## Data to process

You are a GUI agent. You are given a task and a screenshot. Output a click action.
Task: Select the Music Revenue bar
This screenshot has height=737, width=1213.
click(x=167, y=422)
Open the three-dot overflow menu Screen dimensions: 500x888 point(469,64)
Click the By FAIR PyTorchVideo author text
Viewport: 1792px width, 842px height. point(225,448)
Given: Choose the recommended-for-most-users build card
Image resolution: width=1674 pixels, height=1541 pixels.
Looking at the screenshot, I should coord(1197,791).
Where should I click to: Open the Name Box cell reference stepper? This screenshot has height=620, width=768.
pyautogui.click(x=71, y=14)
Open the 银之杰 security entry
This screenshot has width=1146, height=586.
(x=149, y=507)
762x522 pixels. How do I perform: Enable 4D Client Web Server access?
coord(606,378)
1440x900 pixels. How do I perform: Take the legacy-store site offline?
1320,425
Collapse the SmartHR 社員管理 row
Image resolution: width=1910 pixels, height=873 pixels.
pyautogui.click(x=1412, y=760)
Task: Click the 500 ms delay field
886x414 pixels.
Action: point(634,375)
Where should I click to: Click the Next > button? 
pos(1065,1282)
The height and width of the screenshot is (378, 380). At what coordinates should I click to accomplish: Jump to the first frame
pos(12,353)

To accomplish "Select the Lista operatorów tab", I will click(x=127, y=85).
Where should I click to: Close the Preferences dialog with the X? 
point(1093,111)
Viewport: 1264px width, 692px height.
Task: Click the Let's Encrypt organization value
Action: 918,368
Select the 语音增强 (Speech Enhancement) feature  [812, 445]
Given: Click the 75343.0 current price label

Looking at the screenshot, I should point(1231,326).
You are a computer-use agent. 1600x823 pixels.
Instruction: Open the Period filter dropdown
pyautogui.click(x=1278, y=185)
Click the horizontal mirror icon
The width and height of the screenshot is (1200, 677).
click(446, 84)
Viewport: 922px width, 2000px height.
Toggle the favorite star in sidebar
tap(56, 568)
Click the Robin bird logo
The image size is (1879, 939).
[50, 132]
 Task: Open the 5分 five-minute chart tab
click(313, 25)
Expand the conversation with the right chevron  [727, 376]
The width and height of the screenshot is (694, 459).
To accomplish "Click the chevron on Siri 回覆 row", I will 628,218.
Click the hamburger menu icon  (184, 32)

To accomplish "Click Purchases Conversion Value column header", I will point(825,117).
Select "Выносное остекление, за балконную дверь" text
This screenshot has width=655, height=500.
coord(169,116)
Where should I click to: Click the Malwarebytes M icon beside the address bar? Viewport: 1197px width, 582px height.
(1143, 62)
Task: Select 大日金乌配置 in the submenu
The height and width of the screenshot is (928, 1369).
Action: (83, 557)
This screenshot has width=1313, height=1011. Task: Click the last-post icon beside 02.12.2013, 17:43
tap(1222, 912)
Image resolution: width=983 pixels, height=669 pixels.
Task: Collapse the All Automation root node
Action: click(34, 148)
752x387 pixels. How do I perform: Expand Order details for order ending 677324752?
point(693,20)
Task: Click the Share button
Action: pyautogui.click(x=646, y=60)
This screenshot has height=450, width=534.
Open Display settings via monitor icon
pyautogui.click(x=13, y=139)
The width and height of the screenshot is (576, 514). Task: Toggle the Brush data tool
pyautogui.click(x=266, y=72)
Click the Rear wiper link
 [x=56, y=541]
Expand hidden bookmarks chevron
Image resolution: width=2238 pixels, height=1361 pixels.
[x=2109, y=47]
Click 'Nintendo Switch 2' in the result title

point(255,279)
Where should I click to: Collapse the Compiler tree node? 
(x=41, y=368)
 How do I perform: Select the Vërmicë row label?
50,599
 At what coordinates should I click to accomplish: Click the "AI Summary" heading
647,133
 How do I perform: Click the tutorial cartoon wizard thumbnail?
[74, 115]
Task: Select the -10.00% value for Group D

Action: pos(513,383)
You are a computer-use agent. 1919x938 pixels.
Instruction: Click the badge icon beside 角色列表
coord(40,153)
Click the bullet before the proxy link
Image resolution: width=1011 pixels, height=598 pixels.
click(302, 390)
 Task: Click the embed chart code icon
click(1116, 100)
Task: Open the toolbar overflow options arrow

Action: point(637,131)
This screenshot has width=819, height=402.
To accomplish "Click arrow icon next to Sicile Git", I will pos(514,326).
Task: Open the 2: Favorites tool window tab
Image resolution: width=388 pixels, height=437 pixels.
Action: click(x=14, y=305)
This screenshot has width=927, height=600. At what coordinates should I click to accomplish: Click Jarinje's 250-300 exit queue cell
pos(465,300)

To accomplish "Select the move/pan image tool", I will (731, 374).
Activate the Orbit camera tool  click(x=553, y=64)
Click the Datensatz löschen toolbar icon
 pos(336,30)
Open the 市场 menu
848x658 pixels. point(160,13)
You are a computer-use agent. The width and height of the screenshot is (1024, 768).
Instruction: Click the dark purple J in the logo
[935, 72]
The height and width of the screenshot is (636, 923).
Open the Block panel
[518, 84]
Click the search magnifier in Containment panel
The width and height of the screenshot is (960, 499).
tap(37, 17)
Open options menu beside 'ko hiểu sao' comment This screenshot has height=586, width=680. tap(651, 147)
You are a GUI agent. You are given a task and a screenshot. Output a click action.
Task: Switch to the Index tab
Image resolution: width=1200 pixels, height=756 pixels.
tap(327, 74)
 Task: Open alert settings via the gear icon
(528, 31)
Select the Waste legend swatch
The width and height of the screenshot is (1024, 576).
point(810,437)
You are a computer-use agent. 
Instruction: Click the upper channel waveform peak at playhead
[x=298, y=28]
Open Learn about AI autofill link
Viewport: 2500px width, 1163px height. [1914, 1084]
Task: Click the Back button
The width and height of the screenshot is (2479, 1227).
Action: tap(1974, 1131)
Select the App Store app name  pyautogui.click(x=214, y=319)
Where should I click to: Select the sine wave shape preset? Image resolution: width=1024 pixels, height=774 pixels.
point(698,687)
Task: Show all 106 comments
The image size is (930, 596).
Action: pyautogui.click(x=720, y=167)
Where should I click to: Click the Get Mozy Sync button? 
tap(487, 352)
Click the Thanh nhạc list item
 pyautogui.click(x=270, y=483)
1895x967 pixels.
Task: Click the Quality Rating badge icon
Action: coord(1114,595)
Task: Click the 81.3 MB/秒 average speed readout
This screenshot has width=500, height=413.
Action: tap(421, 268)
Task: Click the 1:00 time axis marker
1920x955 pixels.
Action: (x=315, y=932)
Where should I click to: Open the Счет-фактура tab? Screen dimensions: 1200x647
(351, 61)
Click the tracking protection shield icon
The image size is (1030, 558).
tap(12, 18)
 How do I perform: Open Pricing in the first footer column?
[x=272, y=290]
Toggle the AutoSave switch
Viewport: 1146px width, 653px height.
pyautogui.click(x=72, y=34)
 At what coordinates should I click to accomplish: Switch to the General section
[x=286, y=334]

## Instruction
Can you reproduce the material above line for line, with no changes at all?

## Result of the task
You are a GUI agent. You are given a task and a screenshot. Output a click action.
Task: Select the Music Revenue bar
This screenshot has height=737, width=1213.
click(x=167, y=422)
Open the three-dot overflow menu Screen dimensions: 500x888 point(469,64)
Click the By FAIR PyTorchVideo author text
Viewport: 1792px width, 842px height. point(225,448)
Given: Choose the recommended-for-most-users build card
Image resolution: width=1674 pixels, height=1541 pixels.
Looking at the screenshot, I should coord(1197,791).
Where should I click to: Open the Name Box cell reference stepper? This screenshot has height=620, width=768.
pyautogui.click(x=71, y=14)
Open the 银之杰 security entry
This screenshot has width=1146, height=586.
(x=149, y=507)
762x522 pixels. How do I perform: Enable 4D Client Web Server access?
coord(606,378)
1440x900 pixels. How do I perform: Take the legacy-store site offline?
1320,425
Collapse the SmartHR 社員管理 row
Image resolution: width=1910 pixels, height=873 pixels.
pyautogui.click(x=1412, y=760)
Task: Click the 500 ms delay field
886x414 pixels.
Action: point(634,375)
Where should I click to: Click the Next > button? 
pos(1065,1282)
The height and width of the screenshot is (378, 380). At what coordinates should I click to accomplish: Jump to the first frame
pos(12,353)

To accomplish "Select the Lista operatorów tab", I will click(x=127, y=85).
Where should I click to: Close the Preferences dialog with the X? 
point(1093,111)
Viewport: 1264px width, 692px height.
Task: Click the Let's Encrypt organization value
Action: 918,368
Select the 语音增强 (Speech Enhancement) feature  [812, 445]
Given: Click the 75343.0 current price label

Looking at the screenshot, I should point(1231,326).
You are a computer-use agent. 1600x823 pixels.
Instruction: Open the Period filter dropdown
pyautogui.click(x=1278, y=185)
Click the horizontal mirror icon
The width and height of the screenshot is (1200, 677).
click(446, 84)
Viewport: 922px width, 2000px height.
Toggle the favorite star in sidebar
tap(56, 568)
Click the Robin bird logo
The image size is (1879, 939).
[50, 132]
 Task: Open the 5分 five-minute chart tab
click(313, 25)
Expand the conversation with the right chevron  [727, 376]
The width and height of the screenshot is (694, 459).
To accomplish "Click the chevron on Siri 回覆 row", I will 628,218.
Click the hamburger menu icon  (184, 32)

To accomplish "Click Purchases Conversion Value column header", I will point(825,117).
Select "Выносное остекление, за балконную дверь" text
This screenshot has width=655, height=500.
coord(169,116)
Where should I click to: Click the Malwarebytes M icon beside the address bar? Viewport: 1197px width, 582px height.
(1143, 62)
Task: Select 大日金乌配置 in the submenu
The height and width of the screenshot is (928, 1369).
Action: (83, 557)
This screenshot has width=1313, height=1011. Task: Click the last-post icon beside 02.12.2013, 17:43
tap(1222, 912)
Image resolution: width=983 pixels, height=669 pixels.
Task: Collapse the All Automation root node
Action: click(34, 148)
752x387 pixels. How do I perform: Expand Order details for order ending 677324752?
point(693,20)
Task: Click the Share button
Action: pyautogui.click(x=646, y=60)
This screenshot has height=450, width=534.
Open Display settings via monitor icon
pyautogui.click(x=13, y=139)
The width and height of the screenshot is (576, 514). Task: Toggle the Brush data tool
pyautogui.click(x=266, y=72)
Click the Rear wiper link
 [x=56, y=541]
Expand hidden bookmarks chevron
Image resolution: width=2238 pixels, height=1361 pixels.
[x=2109, y=47]
Click 'Nintendo Switch 2' in the result title

point(255,279)
Where should I click to: Collapse the Compiler tree node? 
(x=41, y=368)
 How do I perform: Select the Vërmicë row label?
50,599
 At what coordinates should I click to accomplish: Click the "AI Summary" heading
647,133
 How do I perform: Click the tutorial cartoon wizard thumbnail?
[74, 115]
Task: Select the -10.00% value for Group D

Action: pos(513,383)
You are a computer-use agent. 1919x938 pixels.
Instruction: Click the badge icon beside 角色列表
coord(40,153)
Click the bullet before the proxy link
Image resolution: width=1011 pixels, height=598 pixels.
click(302, 390)
 Task: Click the embed chart code icon
click(1116, 100)
Task: Open the toolbar overflow options arrow

Action: point(637,131)
This screenshot has width=819, height=402.
To accomplish "Click arrow icon next to Sicile Git", I will pos(514,326).
Task: Open the 2: Favorites tool window tab
Image resolution: width=388 pixels, height=437 pixels.
Action: click(x=14, y=305)
This screenshot has width=927, height=600. At what coordinates should I click to accomplish: Click Jarinje's 250-300 exit queue cell
pos(465,300)

To accomplish "Select the move/pan image tool", I will (731, 374).
Activate the Orbit camera tool  click(x=553, y=64)
Click the Datensatz löschen toolbar icon
 pos(336,30)
Open the 市场 menu
848x658 pixels. point(160,13)
You are a computer-use agent. The width and height of the screenshot is (1024, 768).
Instruction: Click the dark purple J in the logo
[935, 72]
The height and width of the screenshot is (636, 923).
Open the Block panel
[518, 84]
Click the search magnifier in Containment panel
The width and height of the screenshot is (960, 499).
tap(37, 17)
Open options menu beside 'ko hiểu sao' comment This screenshot has height=586, width=680. tap(651, 147)
You are a GUI agent. You are given a task and a screenshot. Output a click action.
Task: Switch to the Index tab
Image resolution: width=1200 pixels, height=756 pixels.
tap(327, 74)
 Task: Open alert settings via the gear icon
(528, 31)
Select the Waste legend swatch
The width and height of the screenshot is (1024, 576).
point(810,437)
You are a computer-use agent. 
Instruction: Click the upper channel waveform peak at playhead
[x=298, y=28]
Open Learn about AI autofill link
Viewport: 2500px width, 1163px height. [1914, 1084]
Task: Click the Back button
The width and height of the screenshot is (2479, 1227).
Action: tap(1974, 1131)
Select the App Store app name  pyautogui.click(x=214, y=319)
Where should I click to: Select the sine wave shape preset? Image resolution: width=1024 pixels, height=774 pixels.
point(698,687)
Task: Show all 106 comments
The image size is (930, 596).
Action: pyautogui.click(x=720, y=167)
Where should I click to: Click the Get Mozy Sync button? 
tap(487, 352)
Click the Thanh nhạc list item
 pyautogui.click(x=270, y=483)
1895x967 pixels.
Task: Click the Quality Rating badge icon
Action: coord(1114,595)
Task: Click the 81.3 MB/秒 average speed readout
This screenshot has width=500, height=413.
Action: tap(421, 268)
Task: Click the 1:00 time axis marker
1920x955 pixels.
Action: (x=315, y=932)
Where should I click to: Open the Счет-фактура tab? Screen dimensions: 1200x647
(351, 61)
Click the tracking protection shield icon
The image size is (1030, 558).
tap(12, 18)
 How do I perform: Open Pricing in the first footer column?
[x=272, y=290]
Toggle the AutoSave switch
Viewport: 1146px width, 653px height.
pyautogui.click(x=72, y=34)
 At what coordinates should I click to accomplish: Switch to the General section
[x=286, y=334]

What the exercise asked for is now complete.